- Opening Delimiter -

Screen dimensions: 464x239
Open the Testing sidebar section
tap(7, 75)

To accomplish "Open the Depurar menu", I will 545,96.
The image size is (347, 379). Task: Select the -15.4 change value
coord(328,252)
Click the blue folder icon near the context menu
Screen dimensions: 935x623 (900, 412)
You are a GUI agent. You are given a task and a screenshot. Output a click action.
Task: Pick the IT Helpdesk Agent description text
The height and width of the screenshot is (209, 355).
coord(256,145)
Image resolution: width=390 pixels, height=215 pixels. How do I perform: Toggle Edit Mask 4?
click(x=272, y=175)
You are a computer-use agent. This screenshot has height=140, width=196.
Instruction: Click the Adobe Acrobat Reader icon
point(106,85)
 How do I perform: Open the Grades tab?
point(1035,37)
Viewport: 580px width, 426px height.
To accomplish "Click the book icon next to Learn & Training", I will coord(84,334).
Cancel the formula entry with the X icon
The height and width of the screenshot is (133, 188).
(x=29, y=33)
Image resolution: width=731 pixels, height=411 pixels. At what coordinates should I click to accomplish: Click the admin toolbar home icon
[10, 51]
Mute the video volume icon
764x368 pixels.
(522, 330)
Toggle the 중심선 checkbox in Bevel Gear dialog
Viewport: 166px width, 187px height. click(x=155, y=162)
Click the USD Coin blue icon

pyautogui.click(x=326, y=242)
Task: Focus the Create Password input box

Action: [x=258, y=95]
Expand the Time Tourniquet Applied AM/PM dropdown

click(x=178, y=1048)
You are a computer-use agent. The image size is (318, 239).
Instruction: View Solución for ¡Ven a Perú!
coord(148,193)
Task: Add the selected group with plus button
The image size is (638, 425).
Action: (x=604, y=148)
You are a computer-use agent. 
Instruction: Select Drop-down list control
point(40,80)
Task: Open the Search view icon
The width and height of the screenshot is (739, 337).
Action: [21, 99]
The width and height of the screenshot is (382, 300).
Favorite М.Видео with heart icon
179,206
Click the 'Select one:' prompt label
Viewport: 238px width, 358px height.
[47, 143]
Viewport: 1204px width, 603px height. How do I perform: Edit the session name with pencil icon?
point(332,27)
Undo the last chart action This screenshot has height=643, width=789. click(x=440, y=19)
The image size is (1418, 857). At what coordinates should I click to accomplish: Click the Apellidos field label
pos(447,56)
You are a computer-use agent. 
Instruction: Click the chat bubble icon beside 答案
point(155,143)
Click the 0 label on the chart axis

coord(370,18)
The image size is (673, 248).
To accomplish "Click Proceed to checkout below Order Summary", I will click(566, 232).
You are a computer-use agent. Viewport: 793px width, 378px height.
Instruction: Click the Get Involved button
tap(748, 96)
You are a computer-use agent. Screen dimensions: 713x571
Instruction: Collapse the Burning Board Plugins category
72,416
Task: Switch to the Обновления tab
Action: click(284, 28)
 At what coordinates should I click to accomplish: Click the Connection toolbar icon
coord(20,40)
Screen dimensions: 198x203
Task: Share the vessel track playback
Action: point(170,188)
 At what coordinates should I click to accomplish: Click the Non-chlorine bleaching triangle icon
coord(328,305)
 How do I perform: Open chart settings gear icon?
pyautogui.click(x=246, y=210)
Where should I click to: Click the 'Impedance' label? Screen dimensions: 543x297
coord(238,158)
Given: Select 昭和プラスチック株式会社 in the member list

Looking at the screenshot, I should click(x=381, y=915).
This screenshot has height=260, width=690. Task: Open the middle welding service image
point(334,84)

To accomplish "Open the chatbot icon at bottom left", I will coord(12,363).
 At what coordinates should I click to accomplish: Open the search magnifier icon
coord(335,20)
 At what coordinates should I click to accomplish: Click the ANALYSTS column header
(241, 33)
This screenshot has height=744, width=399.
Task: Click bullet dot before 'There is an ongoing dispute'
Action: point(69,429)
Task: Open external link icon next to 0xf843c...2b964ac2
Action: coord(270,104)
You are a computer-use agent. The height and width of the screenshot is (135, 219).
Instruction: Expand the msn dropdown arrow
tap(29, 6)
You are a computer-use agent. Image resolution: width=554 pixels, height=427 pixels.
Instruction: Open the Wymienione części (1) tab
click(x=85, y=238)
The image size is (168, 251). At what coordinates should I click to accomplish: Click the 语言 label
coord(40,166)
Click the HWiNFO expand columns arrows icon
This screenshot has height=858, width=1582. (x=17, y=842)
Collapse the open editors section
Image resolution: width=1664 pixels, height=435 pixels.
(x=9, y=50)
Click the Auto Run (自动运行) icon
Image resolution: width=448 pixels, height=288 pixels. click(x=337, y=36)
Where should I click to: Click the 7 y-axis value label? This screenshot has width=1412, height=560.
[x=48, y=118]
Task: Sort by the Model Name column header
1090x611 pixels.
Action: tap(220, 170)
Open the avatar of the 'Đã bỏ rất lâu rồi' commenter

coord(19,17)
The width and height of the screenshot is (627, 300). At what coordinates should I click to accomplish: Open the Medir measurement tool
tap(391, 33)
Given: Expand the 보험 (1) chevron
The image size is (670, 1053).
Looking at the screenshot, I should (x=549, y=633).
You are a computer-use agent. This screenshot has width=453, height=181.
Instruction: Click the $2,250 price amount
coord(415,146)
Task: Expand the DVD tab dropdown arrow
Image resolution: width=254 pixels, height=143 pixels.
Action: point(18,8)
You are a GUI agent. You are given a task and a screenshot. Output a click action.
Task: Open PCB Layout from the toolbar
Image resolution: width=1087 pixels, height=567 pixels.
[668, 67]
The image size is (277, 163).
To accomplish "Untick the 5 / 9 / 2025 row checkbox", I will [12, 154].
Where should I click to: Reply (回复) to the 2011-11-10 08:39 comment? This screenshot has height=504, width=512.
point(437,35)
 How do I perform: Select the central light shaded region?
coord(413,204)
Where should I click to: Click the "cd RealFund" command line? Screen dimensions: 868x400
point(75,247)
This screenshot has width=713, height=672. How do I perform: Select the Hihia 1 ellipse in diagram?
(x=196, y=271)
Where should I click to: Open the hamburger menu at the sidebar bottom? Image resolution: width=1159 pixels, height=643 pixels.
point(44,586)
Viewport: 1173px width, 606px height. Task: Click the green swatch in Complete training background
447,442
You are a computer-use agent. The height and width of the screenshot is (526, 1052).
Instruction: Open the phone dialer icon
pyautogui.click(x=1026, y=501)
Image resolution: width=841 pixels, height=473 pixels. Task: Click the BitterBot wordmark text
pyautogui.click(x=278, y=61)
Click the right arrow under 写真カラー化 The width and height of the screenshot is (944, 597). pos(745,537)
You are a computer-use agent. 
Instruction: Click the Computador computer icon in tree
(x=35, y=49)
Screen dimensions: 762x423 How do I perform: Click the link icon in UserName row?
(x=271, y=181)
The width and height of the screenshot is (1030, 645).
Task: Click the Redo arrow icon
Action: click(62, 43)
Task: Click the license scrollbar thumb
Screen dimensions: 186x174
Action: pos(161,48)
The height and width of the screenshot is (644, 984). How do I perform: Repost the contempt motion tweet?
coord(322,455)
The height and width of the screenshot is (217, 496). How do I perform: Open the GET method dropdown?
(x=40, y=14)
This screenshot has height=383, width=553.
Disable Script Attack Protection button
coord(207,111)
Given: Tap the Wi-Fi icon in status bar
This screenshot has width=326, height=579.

- Closing Delimiter -

◆ To do
Output the listing above exactly, keeping each line as it was.

◆ Answer section
Screen dimensions: 464x239
Open the Testing sidebar section
tap(7, 75)

To accomplish "Open the Depurar menu", I will 545,96.
The image size is (347, 379). Task: Select the -15.4 change value
coord(328,252)
Click the blue folder icon near the context menu
Screen dimensions: 935x623 (900, 412)
You are a GUI agent. You are given a task and a screenshot. Output a click action.
Task: Pick the IT Helpdesk Agent description text
The height and width of the screenshot is (209, 355).
coord(256,145)
Image resolution: width=390 pixels, height=215 pixels. How do I perform: Toggle Edit Mask 4?
click(x=272, y=175)
You are a computer-use agent. This screenshot has height=140, width=196.
Instruction: Click the Adobe Acrobat Reader icon
point(106,85)
 How do I perform: Open the Grades tab?
point(1035,37)
Viewport: 580px width, 426px height.
To accomplish "Click the book icon next to Learn & Training", I will coord(84,334).
Cancel the formula entry with the X icon
The height and width of the screenshot is (133, 188).
(x=29, y=33)
Image resolution: width=731 pixels, height=411 pixels. At what coordinates should I click to accomplish: Click the admin toolbar home icon
[10, 51]
Mute the video volume icon
764x368 pixels.
(522, 330)
Toggle the 중심선 checkbox in Bevel Gear dialog
Viewport: 166px width, 187px height. click(x=155, y=162)
Click the USD Coin blue icon

pyautogui.click(x=326, y=242)
Task: Focus the Create Password input box

Action: [x=258, y=95]
Expand the Time Tourniquet Applied AM/PM dropdown

click(x=178, y=1048)
You are a computer-use agent. The image size is (318, 239).
Instruction: View Solución for ¡Ven a Perú!
coord(148,193)
Task: Add the selected group with plus button
The image size is (638, 425).
Action: (x=604, y=148)
You are a computer-use agent. 
Instruction: Select Drop-down list control
point(40,80)
Task: Open the Search view icon
The width and height of the screenshot is (739, 337).
Action: [21, 99]
The width and height of the screenshot is (382, 300).
Favorite М.Видео with heart icon
179,206
Click the 'Select one:' prompt label
Viewport: 238px width, 358px height.
[47, 143]
Viewport: 1204px width, 603px height. How do I perform: Edit the session name with pencil icon?
point(332,27)
Undo the last chart action This screenshot has height=643, width=789. click(x=440, y=19)
The image size is (1418, 857). At what coordinates should I click to accomplish: Click the Apellidos field label
pos(447,56)
You are a computer-use agent. 
Instruction: Click the chat bubble icon beside 答案
point(155,143)
Click the 0 label on the chart axis

coord(370,18)
The image size is (673, 248).
To accomplish "Click Proceed to checkout below Order Summary", I will click(566, 232).
You are a computer-use agent. Viewport: 793px width, 378px height.
Instruction: Click the Get Involved button
tap(748, 96)
You are a computer-use agent. Screen dimensions: 713x571
Instruction: Collapse the Burning Board Plugins category
72,416
Task: Switch to the Обновления tab
Action: click(284, 28)
 At what coordinates should I click to accomplish: Click the Connection toolbar icon
coord(20,40)
Screen dimensions: 198x203
Task: Share the vessel track playback
Action: point(170,188)
 At what coordinates should I click to accomplish: Click the Non-chlorine bleaching triangle icon
coord(328,305)
 How do I perform: Open chart settings gear icon?
pyautogui.click(x=246, y=210)
Where should I click to: Click the 'Impedance' label? Screen dimensions: 543x297
coord(238,158)
Given: Select 昭和プラスチック株式会社 in the member list

Looking at the screenshot, I should click(x=381, y=915).
This screenshot has height=260, width=690. Task: Open the middle welding service image
point(334,84)

To accomplish "Open the chatbot icon at bottom left", I will coord(12,363).
 At what coordinates should I click to accomplish: Open the search magnifier icon
coord(335,20)
 At what coordinates should I click to accomplish: Click the ANALYSTS column header
(241, 33)
This screenshot has height=744, width=399.
Task: Click bullet dot before 'There is an ongoing dispute'
Action: point(69,429)
Task: Open external link icon next to 0xf843c...2b964ac2
Action: coord(270,104)
You are a computer-use agent. The height and width of the screenshot is (135, 219).
Instruction: Expand the msn dropdown arrow
tap(29, 6)
You are a computer-use agent. Image resolution: width=554 pixels, height=427 pixels.
Instruction: Open the Wymienione części (1) tab
click(x=85, y=238)
The image size is (168, 251). At what coordinates should I click to accomplish: Click the 语言 label
coord(40,166)
Click the HWiNFO expand columns arrows icon
This screenshot has height=858, width=1582. (x=17, y=842)
Collapse the open editors section
Image resolution: width=1664 pixels, height=435 pixels.
(x=9, y=50)
Click the Auto Run (自动运行) icon
Image resolution: width=448 pixels, height=288 pixels. click(x=337, y=36)
Where should I click to: Click the 7 y-axis value label? This screenshot has width=1412, height=560.
[x=48, y=118]
Task: Sort by the Model Name column header
1090x611 pixels.
Action: tap(220, 170)
Open the avatar of the 'Đã bỏ rất lâu rồi' commenter

coord(19,17)
The width and height of the screenshot is (627, 300). At what coordinates should I click to accomplish: Open the Medir measurement tool
tap(391, 33)
Given: Expand the 보험 (1) chevron
The image size is (670, 1053).
Looking at the screenshot, I should (x=549, y=633).
You are a computer-use agent. This screenshot has width=453, height=181.
Instruction: Click the $2,250 price amount
coord(415,146)
Task: Expand the DVD tab dropdown arrow
Image resolution: width=254 pixels, height=143 pixels.
Action: point(18,8)
You are a GUI agent. You are given a task and a screenshot. Output a click action.
Task: Open PCB Layout from the toolbar
Image resolution: width=1087 pixels, height=567 pixels.
[668, 67]
The image size is (277, 163).
To accomplish "Untick the 5 / 9 / 2025 row checkbox", I will [12, 154].
Where should I click to: Reply (回复) to the 2011-11-10 08:39 comment? This screenshot has height=504, width=512.
point(437,35)
 How do I perform: Select the central light shaded region?
coord(413,204)
Where should I click to: Click the "cd RealFund" command line? Screen dimensions: 868x400
point(75,247)
This screenshot has width=713, height=672. How do I perform: Select the Hihia 1 ellipse in diagram?
(x=196, y=271)
Where should I click to: Open the hamburger menu at the sidebar bottom? Image resolution: width=1159 pixels, height=643 pixels.
point(44,586)
Viewport: 1173px width, 606px height. Task: Click the green swatch in Complete training background
447,442
You are a computer-use agent. The height and width of the screenshot is (526, 1052).
Instruction: Open the phone dialer icon
pyautogui.click(x=1026, y=501)
Image resolution: width=841 pixels, height=473 pixels. Task: Click the BitterBot wordmark text
pyautogui.click(x=278, y=61)
Click the right arrow under 写真カラー化 The width and height of the screenshot is (944, 597). pos(745,537)
You are a computer-use agent. 
Instruction: Click the Computador computer icon in tree
(x=35, y=49)
Screen dimensions: 762x423 How do I perform: Click the link icon in UserName row?
(x=271, y=181)
The width and height of the screenshot is (1030, 645).
Task: Click the Redo arrow icon
Action: click(62, 43)
Task: Click the license scrollbar thumb
Screen dimensions: 186x174
Action: pos(161,48)
The height and width of the screenshot is (644, 984). How do I perform: Repost the contempt motion tweet?
coord(322,455)
The height and width of the screenshot is (217, 496). How do I perform: Open the GET method dropdown?
(x=40, y=14)
This screenshot has height=383, width=553.
Disable Script Attack Protection button
coord(207,111)
Given: Tap the Wi-Fi icon in status bar
This screenshot has width=326, height=579.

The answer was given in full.